§ Supplied data
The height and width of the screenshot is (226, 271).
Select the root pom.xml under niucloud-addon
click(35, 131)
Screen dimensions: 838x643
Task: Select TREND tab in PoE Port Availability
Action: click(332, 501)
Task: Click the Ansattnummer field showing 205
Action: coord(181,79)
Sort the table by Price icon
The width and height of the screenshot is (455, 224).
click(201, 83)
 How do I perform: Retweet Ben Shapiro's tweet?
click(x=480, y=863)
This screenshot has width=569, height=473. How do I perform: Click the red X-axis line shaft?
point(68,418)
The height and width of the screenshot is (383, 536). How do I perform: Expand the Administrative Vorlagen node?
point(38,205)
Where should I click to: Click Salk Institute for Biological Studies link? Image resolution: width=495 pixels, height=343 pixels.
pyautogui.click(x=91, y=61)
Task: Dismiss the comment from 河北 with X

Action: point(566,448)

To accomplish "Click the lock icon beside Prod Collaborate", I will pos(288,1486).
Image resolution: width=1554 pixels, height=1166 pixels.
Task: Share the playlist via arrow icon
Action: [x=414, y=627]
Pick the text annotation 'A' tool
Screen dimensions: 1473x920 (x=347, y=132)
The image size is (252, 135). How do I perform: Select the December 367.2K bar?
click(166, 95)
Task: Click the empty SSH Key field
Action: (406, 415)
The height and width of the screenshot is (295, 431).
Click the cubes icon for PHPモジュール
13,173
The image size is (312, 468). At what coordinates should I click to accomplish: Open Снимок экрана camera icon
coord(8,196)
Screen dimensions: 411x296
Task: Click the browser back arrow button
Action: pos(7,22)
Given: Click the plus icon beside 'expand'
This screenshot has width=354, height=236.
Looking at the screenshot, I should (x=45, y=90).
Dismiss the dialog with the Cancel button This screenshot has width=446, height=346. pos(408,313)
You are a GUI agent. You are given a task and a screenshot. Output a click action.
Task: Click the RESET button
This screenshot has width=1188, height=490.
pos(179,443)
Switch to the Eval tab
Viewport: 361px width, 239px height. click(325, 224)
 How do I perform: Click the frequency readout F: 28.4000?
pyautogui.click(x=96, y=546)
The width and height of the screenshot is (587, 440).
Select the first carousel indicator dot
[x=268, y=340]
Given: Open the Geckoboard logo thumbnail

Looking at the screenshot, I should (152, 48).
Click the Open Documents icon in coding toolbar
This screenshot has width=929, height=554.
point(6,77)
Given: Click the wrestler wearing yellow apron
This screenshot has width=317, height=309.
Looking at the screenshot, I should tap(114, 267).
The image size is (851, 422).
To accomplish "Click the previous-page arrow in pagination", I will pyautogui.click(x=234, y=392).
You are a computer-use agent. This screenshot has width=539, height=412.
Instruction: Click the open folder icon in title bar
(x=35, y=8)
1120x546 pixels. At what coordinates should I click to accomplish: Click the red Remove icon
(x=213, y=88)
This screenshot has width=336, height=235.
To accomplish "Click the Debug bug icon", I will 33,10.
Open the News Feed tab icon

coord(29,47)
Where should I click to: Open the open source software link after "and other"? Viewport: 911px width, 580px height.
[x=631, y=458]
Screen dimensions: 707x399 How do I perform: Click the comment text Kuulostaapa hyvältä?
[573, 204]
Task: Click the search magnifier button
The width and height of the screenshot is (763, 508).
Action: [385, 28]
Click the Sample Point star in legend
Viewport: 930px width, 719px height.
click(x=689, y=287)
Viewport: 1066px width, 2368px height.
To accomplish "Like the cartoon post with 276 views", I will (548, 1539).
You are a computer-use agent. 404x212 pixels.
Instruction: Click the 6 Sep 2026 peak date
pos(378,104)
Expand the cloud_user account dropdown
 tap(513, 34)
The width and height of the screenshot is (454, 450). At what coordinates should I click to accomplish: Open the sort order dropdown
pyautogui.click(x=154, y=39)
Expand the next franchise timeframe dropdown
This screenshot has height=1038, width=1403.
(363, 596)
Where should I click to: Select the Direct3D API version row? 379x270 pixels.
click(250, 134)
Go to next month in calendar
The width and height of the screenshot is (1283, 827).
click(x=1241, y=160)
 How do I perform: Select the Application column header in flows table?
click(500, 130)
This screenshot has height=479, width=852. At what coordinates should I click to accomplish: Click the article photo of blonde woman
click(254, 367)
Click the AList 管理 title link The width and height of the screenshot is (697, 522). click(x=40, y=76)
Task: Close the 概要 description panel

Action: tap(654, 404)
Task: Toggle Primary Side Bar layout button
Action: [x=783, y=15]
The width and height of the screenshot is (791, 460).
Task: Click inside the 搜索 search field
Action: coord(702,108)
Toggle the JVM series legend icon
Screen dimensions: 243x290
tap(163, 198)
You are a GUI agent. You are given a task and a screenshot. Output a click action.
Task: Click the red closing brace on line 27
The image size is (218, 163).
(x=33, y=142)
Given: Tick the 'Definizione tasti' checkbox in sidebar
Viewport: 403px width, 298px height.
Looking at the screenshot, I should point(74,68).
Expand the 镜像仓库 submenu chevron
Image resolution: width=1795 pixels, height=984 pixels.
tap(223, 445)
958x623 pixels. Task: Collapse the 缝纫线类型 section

§ Work required
Copy the lines of the listing starting at the line containing "Task: Dismiss the comment from 河北 with X" and ending at the line containing "Action: [x=414, y=627]", both included.

§ Output of the exercise
Task: Dismiss the comment from 河北 with X

Action: point(566,448)

To accomplish "Click the lock icon beside Prod Collaborate", I will pos(288,1486).
Image resolution: width=1554 pixels, height=1166 pixels.
Task: Share the playlist via arrow icon
Action: [x=414, y=627]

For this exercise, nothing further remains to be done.